Ils se sont beaucoup documentés pour comprendre le syndrome de délétion 22q11, grâce notamment à Génération 22, une association de soutien aux familles. Alors quand, dans leur entourage, on leur dit qu'ils en font peut-être un peu trop et que leur fille n'est pas si gravement handicapée, que ce n'est qu'un "grain de sable", le couple serre les dents. "Au premier abord, rien ne distingue Emma des autres, note Sandrine, elle a peut-être le nez un peu plus ourlé, les oreilles décollées, mais rien dans son physique n'est marqué. Si on ne sait pas qu'elle a ce syndrome, on ne le sait pas. Sauf que nous, on sait et surtout, on le vit".
Elle est capable d'y arriver mais au prix de beaucoup d'anxiété
SandrineMère d'Emma
Sur le plan cognitif, "les apprentissages ont été difficiles". Emma suit une scolarité en milieu ordinaire de la maternelle à la primaire. "Les enseignants et l'auxiliaire de vie scolaire l'ont beaucoup aidée, la classe l'a aussi tirée vers le haut mais il lui manquait les bases en lecture et écriture" explique Didier.
A l'entrée au collège, l'adolescente est orientée vers une SEGPA (section d'enseignement général et professionnel adapté) et obtient son brevet. "Elle est capable d'y arriver mais au prix de beaucoup d'anxiété, observe Sandrine. Lorsqu'elle a passé son CAP, elle a perdu ses cheveux, par exemple. Ce qu'elle ne peut pas exprimer par la parole, c'est son corps qui le dit". Le trouble anxieux est l'une des manifestations du syndrome de Di George. "Mais en grandissant, et notamment à l'adolescence, des troubles psychiques plus importants peuvent survenir, ajoute Didier. Comme la schizophrénie".
"Entre les deux"
Emma est suivie par un psychiatre.
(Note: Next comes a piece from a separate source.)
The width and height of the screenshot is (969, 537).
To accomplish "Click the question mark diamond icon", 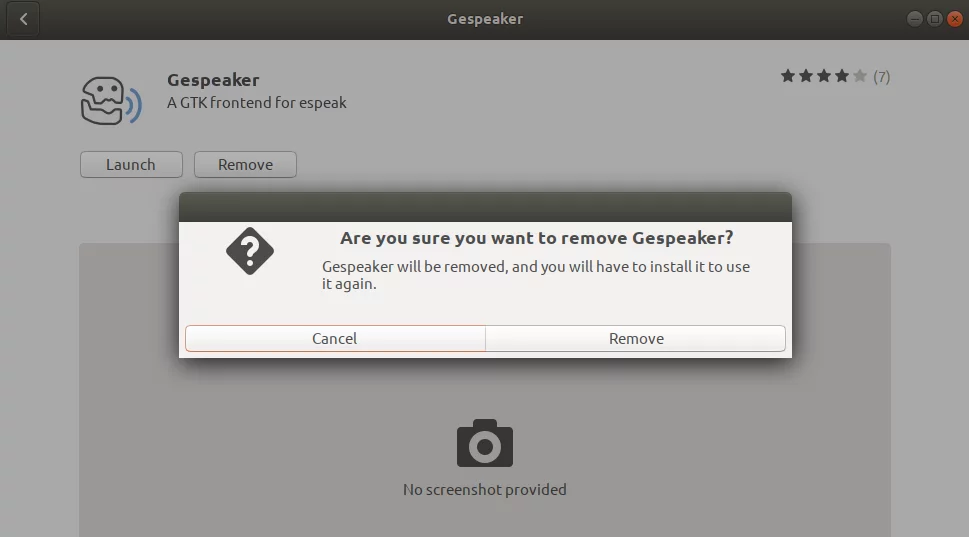I will point(250,251).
De même effectue-t-elle un bilan psychomoteur, orthophonique et neuropsychiatrique à chaque étape charnière de sa vie. "Ce qui nous permet de savoir comment elle est à l'instant T, toujours dans le but d'avancer et de lui offrir un environnement où elle se sent bien".
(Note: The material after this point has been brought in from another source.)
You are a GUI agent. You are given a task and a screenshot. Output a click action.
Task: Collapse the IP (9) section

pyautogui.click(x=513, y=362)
La jeune fille a décidé de continuer ses études après le CAP, en changeant de filière. De la restauration, elle est passée à la gestion des milieux naturels et de la faune dans un lycée agricole près de Rennes. Elle prépare son bac pro. "Une sacrée marche pour elle, salue sa mère. Du milieu adapté de la SEGPA, elle est revenue à un milieu ordinaire. Elle est épaulée par une AESH (accompagnant des élèves en situation de handicap, NDLR). Même si elle ne nous dit pas grand-chose, nous savons qu'elle est heureuse. Elle est même interne. Elle se plaît là-bas et cela nous fait chaud au cœur car c'est un grand pas vers l'autonomie".
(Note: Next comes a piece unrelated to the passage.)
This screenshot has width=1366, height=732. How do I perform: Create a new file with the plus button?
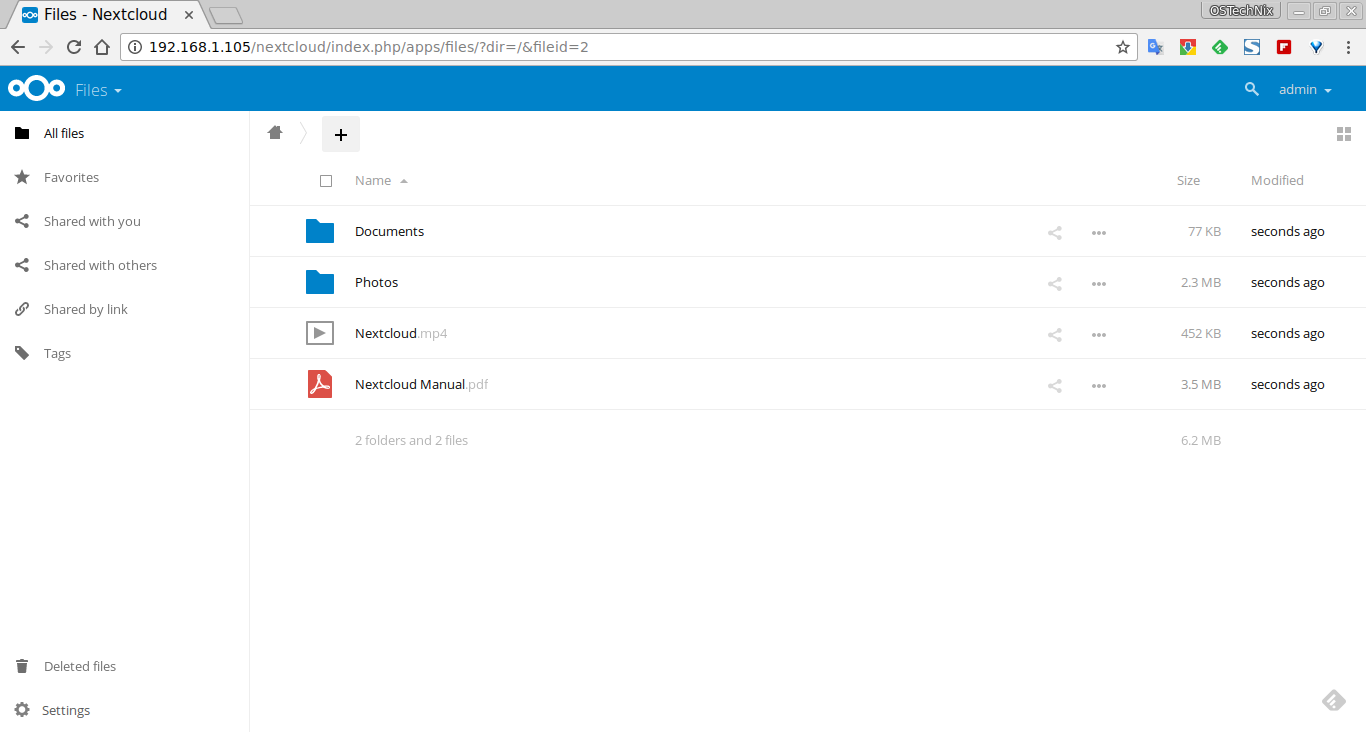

Emma n'est pas dans l'ordinaire et elle n'est pas non plus dans le handicap total. Elle est à côté, entre les deux
SandrineMère d'Emma
Le couple sait que la route est encore longue et semée d'écueils. Les interrogations sur l'évolution psychiatrique de la maladie demeurent. "On est attentifs, confie-t-il. Socialement, Emma se développe doucement. Elle a des copines, elle fait du tennis, de la musique et elle s'est mise au BMX".
Sandrine se demande quel sera l'avenir professionnel de sa fille qui se fatigue vite, "même si elle est volontaire", et qui se sent en sécurité dans "sa bulle enfantine". "Emma, elle n'est pas dans l'ordinaire et elle n'est pas non plus dans le handicap total. Elle est à côté, entre les deux. Mais le syndrome, lui, est bien là".
Reste cette "idée fixe" du lion blanc avec laquelle les deux parents doivent composer. "Cela dure depuis 5 ans, soupire Didier. Et elle n'en démord pas".